Repeat word for word the lines of the listing below, beginning at the line that contains "Task: Tap the x-axis" and stopping after the line that contains "tap(349, 58)".

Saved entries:
○ ○ ○ ○

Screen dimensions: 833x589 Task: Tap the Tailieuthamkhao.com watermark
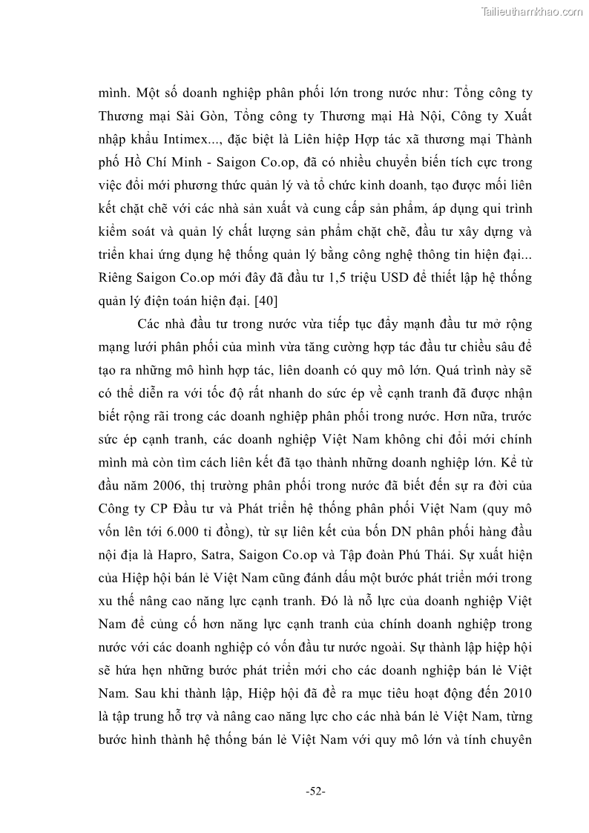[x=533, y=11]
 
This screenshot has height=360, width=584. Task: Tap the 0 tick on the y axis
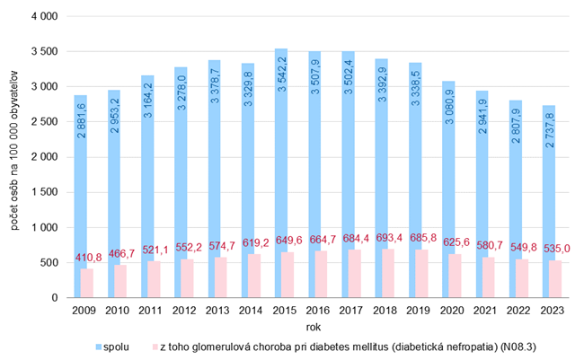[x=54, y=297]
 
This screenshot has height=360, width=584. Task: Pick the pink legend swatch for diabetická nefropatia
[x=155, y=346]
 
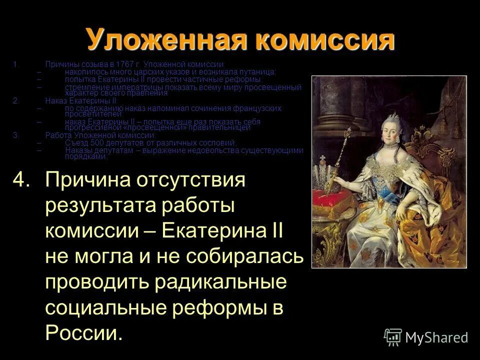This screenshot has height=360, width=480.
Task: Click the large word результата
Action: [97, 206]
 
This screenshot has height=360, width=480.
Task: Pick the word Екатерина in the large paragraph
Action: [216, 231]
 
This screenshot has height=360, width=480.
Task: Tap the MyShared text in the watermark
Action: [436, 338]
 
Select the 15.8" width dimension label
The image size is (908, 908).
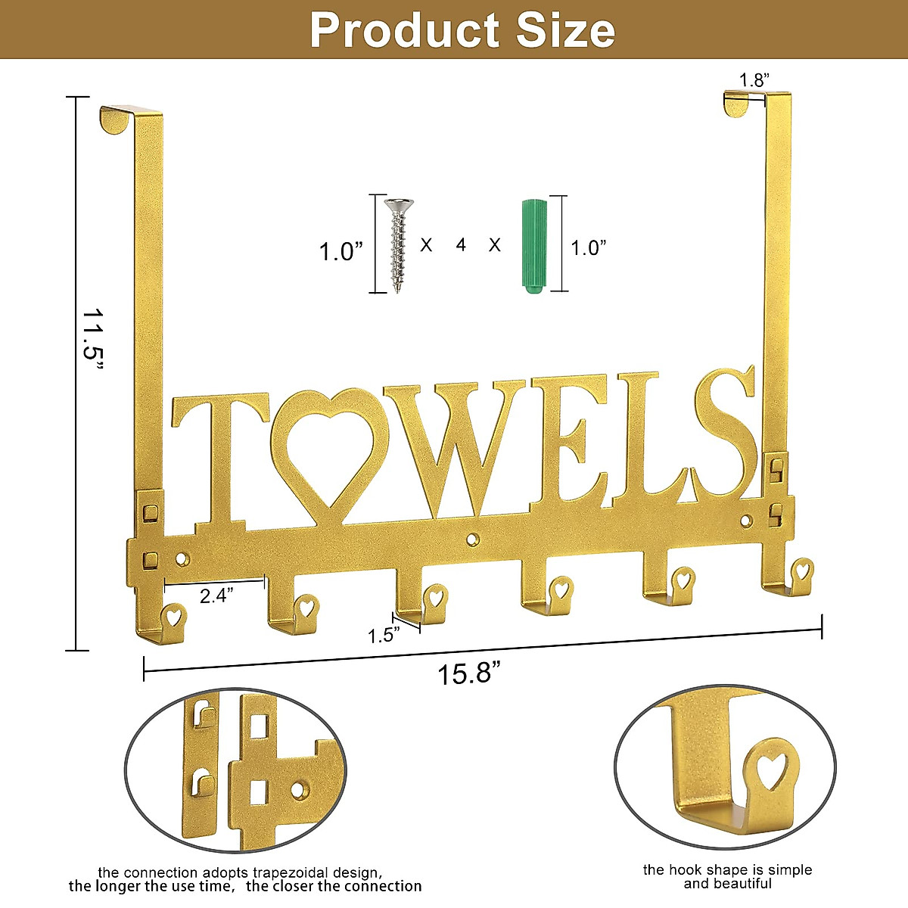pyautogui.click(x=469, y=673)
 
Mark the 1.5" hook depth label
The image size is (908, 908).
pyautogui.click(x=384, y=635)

○ ○ ○ ○

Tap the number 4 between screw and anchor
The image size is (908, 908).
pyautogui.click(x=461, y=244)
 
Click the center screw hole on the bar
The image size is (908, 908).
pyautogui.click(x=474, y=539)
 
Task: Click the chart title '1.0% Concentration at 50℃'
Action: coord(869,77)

○ ○ ○ ○

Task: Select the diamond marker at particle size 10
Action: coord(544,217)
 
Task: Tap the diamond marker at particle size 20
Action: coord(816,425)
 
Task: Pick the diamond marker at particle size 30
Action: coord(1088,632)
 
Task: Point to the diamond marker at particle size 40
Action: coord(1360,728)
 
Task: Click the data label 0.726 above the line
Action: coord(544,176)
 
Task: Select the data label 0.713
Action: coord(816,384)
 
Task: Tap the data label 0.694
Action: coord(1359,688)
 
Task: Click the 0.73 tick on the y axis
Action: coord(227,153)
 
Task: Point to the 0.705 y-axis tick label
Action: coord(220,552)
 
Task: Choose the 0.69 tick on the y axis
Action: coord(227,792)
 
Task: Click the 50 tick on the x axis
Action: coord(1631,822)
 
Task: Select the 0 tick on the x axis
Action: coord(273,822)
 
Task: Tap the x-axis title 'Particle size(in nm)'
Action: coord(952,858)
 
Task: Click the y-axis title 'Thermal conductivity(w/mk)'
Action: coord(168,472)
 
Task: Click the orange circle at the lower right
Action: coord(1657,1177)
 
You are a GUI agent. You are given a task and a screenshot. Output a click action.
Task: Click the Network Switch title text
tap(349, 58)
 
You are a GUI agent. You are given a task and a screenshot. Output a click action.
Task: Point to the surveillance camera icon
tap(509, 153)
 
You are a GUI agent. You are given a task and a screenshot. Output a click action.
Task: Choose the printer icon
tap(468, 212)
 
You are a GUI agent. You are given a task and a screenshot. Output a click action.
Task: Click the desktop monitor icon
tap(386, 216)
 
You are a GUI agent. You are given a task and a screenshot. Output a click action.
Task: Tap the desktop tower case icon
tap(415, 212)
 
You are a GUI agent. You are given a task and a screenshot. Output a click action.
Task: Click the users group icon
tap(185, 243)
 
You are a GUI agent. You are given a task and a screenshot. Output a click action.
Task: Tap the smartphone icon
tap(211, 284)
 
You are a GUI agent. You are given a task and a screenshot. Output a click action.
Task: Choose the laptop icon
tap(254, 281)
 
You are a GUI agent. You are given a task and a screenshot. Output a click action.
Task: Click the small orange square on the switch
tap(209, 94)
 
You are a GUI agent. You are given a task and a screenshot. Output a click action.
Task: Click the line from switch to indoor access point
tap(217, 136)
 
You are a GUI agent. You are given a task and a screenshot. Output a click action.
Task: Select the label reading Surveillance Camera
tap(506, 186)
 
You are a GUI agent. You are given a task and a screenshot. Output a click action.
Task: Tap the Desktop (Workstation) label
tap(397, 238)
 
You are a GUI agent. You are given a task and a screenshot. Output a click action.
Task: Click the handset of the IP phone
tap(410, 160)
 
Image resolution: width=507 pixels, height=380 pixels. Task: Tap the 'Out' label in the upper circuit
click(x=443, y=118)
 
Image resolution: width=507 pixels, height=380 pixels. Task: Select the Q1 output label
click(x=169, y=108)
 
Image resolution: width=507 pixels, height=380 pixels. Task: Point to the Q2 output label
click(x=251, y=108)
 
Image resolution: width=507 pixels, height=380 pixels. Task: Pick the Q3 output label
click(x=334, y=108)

○ ○ ○ ○

Exercise output:
Task: Tap the x-axis title 'Particle size(in nm)'
Action: coord(952,858)
 
Task: Click the y-axis title 'Thermal conductivity(w/mk)'
Action: coord(168,472)
 
Task: Click the orange circle at the lower right
Action: coord(1657,1177)
 
You are a GUI agent. You are given a task and a screenshot. Output a click action.
Task: Click the Network Switch title text
tap(349, 58)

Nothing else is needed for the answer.